Our capacity for mismanagement is currently surpassing itself, which is no mean feat. Every time we think we've started scraping the barrel we discover whole new depths to plumb. The runaway trains of our Best Value review (a startling bog-up which commits us to a whole heap of complicated and expensive stuff but which is notably resource-lite) and the forthcoming Audit Commission inspection seem to be concentrating minds rather in the same way that being simultaneously defenestrated and debagged brings a certain focus and clarity to the proceedings. The last inspection, two years ago, left us awarded zero stars and "no prospect of improvement." Since then, issue figures have gone down a quarter; visits have been boosted enough by the People's Network for them to have only dropped by 10% and staff morale has plummeted to the point where I've been having to act as cheerleader-in-chief for Library Management Team amongst the poor huddled masses, not a rôle I'm used to.
And now we've just heard about the announcement of a new management structure. The announcement was limited to just "the people affected by the changes," which turned out to be all the librarians and no one else. The other ranks had to wait to hear officially for another six weeks, though by then the damage was more than done. The new structure is actually sensible and long-overdue. The way it's been presented, and a few of the side shows, have been astonishing.

Data lines >>
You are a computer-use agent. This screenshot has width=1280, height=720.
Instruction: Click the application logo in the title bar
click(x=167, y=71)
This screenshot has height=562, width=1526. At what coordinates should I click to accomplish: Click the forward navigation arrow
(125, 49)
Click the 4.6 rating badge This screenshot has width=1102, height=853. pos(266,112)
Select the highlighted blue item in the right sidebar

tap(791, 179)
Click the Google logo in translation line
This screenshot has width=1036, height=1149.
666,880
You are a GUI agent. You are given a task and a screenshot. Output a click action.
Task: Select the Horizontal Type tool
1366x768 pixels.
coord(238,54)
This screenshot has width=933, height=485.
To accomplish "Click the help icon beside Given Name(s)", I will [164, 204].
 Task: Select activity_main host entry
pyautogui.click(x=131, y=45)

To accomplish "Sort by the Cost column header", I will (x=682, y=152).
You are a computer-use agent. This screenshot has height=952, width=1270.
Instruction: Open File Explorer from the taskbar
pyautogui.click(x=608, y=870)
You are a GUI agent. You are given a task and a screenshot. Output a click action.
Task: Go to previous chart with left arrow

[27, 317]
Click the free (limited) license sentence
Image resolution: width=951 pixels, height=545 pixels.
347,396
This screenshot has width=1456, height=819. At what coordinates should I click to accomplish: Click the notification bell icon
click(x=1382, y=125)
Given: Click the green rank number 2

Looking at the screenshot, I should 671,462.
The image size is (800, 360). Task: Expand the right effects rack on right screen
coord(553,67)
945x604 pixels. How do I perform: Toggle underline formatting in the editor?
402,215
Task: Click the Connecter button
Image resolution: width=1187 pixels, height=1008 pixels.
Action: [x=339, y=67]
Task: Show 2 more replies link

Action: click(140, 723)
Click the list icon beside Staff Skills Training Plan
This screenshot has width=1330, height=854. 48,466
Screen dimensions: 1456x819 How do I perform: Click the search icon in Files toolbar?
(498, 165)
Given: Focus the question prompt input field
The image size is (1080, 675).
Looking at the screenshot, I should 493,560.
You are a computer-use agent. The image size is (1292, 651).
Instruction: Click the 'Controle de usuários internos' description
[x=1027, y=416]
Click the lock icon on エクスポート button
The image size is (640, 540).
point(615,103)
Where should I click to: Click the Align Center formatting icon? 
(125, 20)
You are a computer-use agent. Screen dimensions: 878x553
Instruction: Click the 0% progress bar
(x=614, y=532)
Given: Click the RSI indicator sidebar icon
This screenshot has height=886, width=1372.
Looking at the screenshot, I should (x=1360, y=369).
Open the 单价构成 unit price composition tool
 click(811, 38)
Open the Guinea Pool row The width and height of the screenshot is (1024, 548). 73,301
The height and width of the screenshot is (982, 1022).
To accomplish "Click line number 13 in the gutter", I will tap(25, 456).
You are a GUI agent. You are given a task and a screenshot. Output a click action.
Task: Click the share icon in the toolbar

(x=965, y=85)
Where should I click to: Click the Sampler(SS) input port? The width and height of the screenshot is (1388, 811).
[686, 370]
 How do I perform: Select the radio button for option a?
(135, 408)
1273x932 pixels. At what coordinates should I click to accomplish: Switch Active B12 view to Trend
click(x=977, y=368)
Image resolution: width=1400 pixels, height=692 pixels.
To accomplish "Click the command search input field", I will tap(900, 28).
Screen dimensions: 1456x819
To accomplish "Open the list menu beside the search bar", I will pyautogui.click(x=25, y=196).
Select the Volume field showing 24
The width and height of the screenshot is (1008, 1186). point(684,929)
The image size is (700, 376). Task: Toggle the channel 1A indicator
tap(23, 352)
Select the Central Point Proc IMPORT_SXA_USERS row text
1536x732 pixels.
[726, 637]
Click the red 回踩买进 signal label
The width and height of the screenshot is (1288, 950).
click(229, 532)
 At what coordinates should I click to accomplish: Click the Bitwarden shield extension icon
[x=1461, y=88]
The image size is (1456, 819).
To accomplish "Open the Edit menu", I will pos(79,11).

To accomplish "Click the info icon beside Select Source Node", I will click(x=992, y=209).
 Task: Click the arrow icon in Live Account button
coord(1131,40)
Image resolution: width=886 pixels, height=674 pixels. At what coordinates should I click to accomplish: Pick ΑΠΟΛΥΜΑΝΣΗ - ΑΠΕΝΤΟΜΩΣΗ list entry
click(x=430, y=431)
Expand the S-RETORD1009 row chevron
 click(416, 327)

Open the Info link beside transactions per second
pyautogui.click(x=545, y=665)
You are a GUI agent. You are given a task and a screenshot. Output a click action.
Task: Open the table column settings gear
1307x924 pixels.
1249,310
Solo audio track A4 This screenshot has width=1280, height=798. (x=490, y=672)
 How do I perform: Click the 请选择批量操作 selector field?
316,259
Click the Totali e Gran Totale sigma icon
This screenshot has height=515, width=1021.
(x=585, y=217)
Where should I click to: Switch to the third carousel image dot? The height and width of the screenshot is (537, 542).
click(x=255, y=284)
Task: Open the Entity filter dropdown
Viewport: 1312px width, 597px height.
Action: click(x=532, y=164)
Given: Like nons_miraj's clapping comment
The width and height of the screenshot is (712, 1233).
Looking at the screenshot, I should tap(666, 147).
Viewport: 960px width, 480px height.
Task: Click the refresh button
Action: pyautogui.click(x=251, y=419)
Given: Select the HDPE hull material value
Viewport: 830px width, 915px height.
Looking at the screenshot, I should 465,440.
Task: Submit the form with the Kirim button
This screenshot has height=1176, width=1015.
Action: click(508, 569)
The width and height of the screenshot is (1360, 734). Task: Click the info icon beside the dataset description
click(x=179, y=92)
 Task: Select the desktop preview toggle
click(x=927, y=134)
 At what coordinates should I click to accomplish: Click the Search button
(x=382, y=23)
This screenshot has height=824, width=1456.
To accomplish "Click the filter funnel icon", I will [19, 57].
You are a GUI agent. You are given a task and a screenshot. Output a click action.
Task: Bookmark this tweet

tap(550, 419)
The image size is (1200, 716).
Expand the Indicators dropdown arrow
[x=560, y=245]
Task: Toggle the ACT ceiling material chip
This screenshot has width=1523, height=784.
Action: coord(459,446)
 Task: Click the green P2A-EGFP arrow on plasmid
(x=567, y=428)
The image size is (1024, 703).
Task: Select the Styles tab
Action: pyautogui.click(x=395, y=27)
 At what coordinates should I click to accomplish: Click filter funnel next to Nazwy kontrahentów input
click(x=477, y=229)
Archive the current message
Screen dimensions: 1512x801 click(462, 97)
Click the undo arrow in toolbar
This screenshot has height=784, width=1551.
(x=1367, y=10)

Work to complete >>
1. Set down the passage on library management word for word, from "And now we've" to "have been astonishing.".
2. Resume the passage on library management, carrying it on after its last sentence.
The entries have nothing to do with the passage on library management.

Results of the tasks >>
1.
And now we've just heard about the announcement of a new management structure. The announcement was limited to just "the people affected by the changes," which turned out to be all the librarians and no one else. The other ranks had to wait to hear officially for another six weeks, though by then the damage was more than done. The new structure is actually sensible and long-overdue. The way it's been presented, and a few of the side shows, have been astonishing.

2.
All senior management posts are re-graded big time “to attract the right people”. This has gone down well with the Library Assistants who have been waiting over a decade for their regrade to be implemented. One interesting quirk of the new posts: they’re all on operational library hours rather than flexi-time or work/life balance (“celibacy and adoption” as that’s known here). The reason? So that they can cover the enquiry desk on Saturdays and Thursday evenings. We have people being paid c. £12k single-staffing libraries and the Library Service accounts for about half of the council’s lowest paid staff. On the plus side, we will have the best-paid enquiry desk staff in the country.
Talking to a colleague about something else (we were comparing approaches to a common problem with our web catalogues) I mentioned the restructure and had a good long moan about it.
"Bugger me!" cried my colleague, "it sounds just like what happened here last year."
"How's it working?" I asked.
"No idea, they still haven't appointed any of them yet."
It's not just us.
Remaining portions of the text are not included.